Exercise aim: From the records below, transcribe exactly the lines that begin at the line with "The width and" and end at the line with "You are a computer-use", both included.

Task input:
▬▬▬▬▬▬▬▬▬▬

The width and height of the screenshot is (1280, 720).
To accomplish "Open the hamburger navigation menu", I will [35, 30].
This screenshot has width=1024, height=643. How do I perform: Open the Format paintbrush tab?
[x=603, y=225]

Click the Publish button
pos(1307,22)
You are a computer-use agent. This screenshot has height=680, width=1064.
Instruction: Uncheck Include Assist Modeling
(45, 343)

▬▬▬▬▬▬▬▬▬▬

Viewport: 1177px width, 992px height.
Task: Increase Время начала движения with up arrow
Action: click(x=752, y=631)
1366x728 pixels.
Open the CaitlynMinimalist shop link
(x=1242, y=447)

▬▬▬▬▬▬▬▬▬▬

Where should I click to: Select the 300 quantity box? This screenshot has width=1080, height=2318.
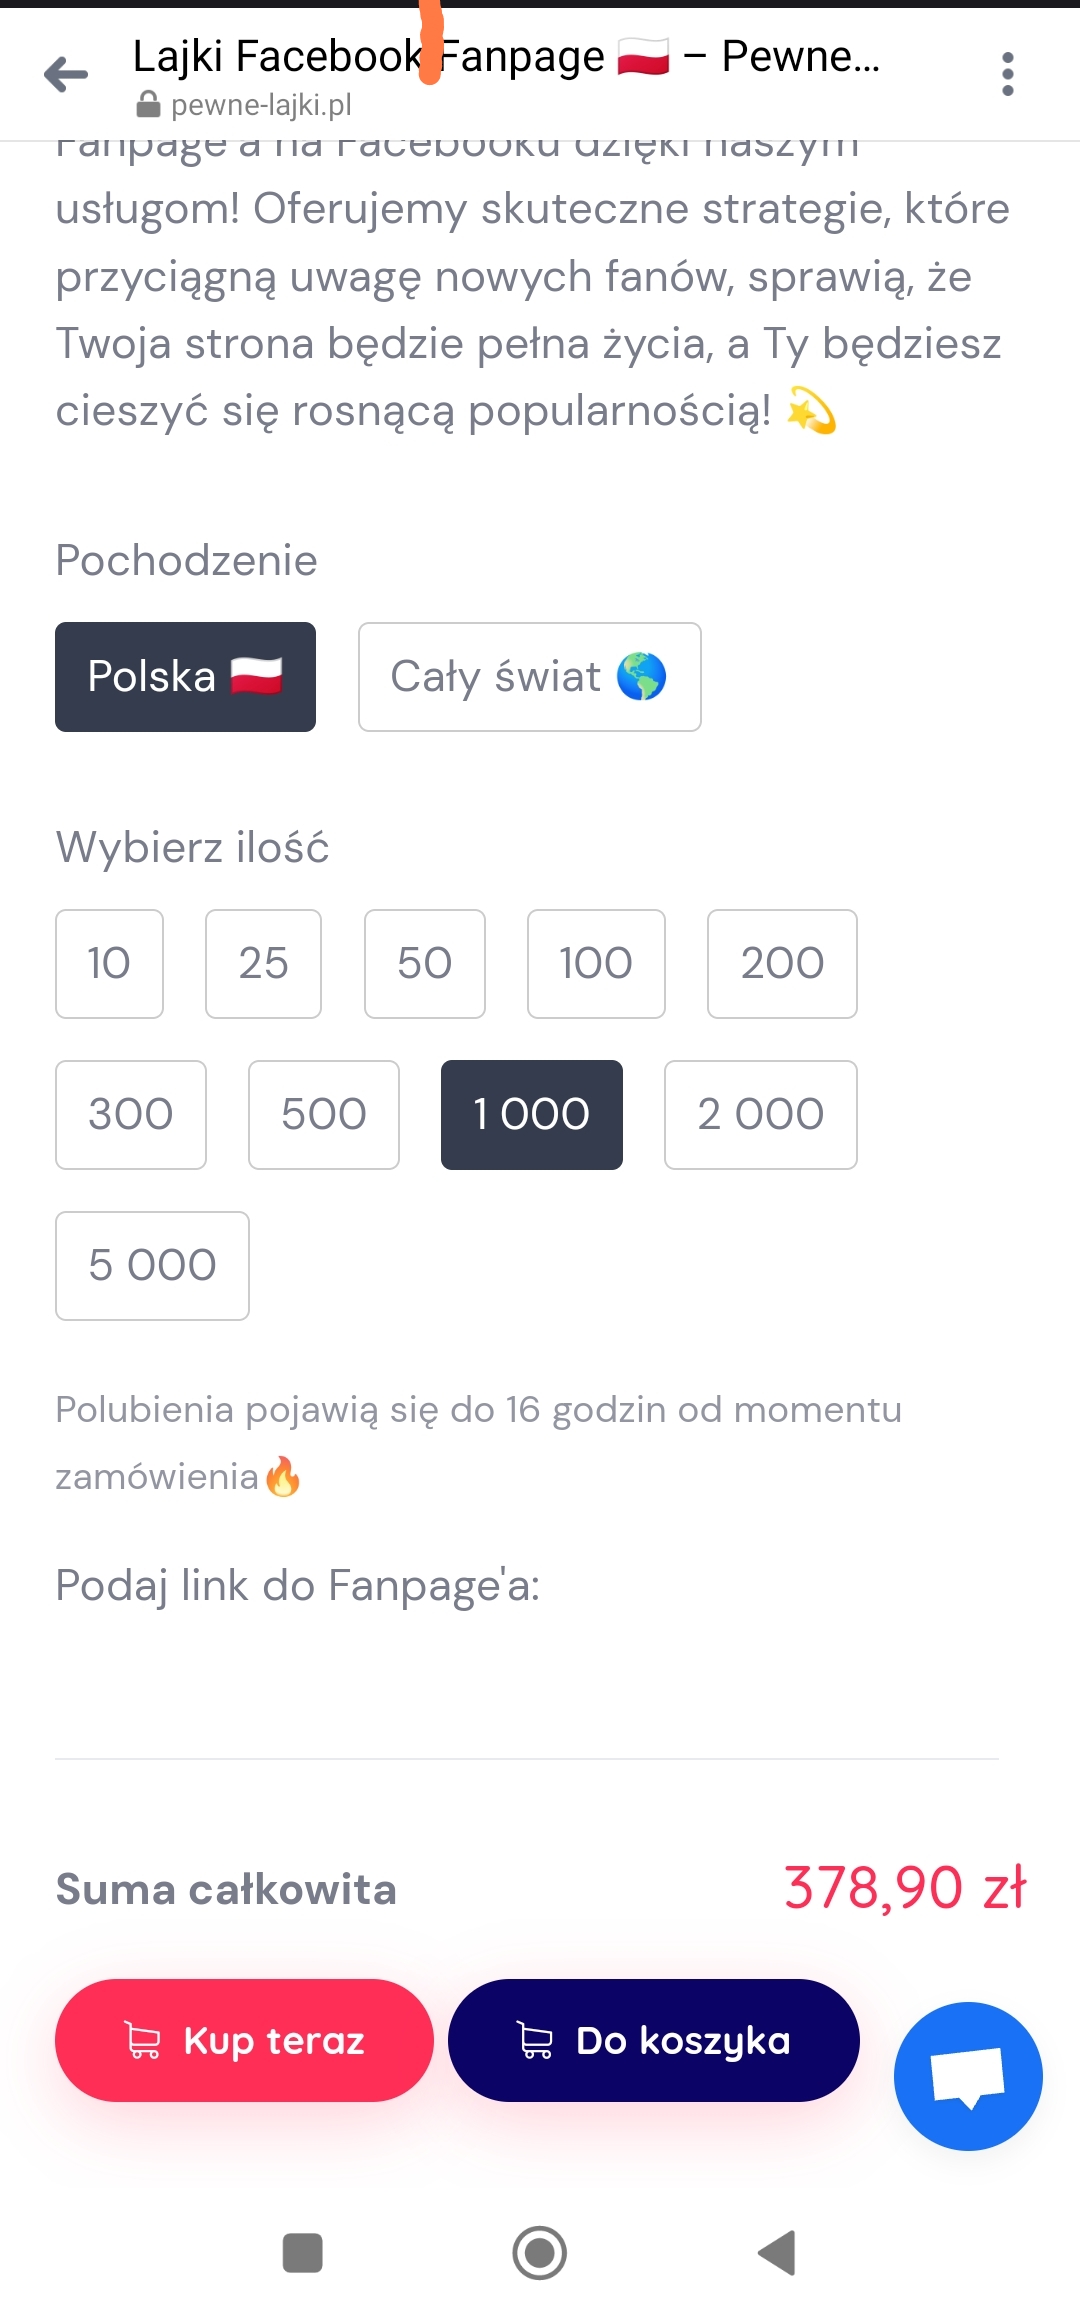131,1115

▬▬▬▬▬▬▬▬▬▬

Task answer:
The width and height of the screenshot is (1280, 720).
To accomplish "Open the hamburger navigation menu", I will [35, 30].
This screenshot has width=1024, height=643. How do I perform: Open the Format paintbrush tab?
[x=603, y=225]

Click the Publish button
pos(1307,22)
You are a computer-use agent. This screenshot has height=680, width=1064.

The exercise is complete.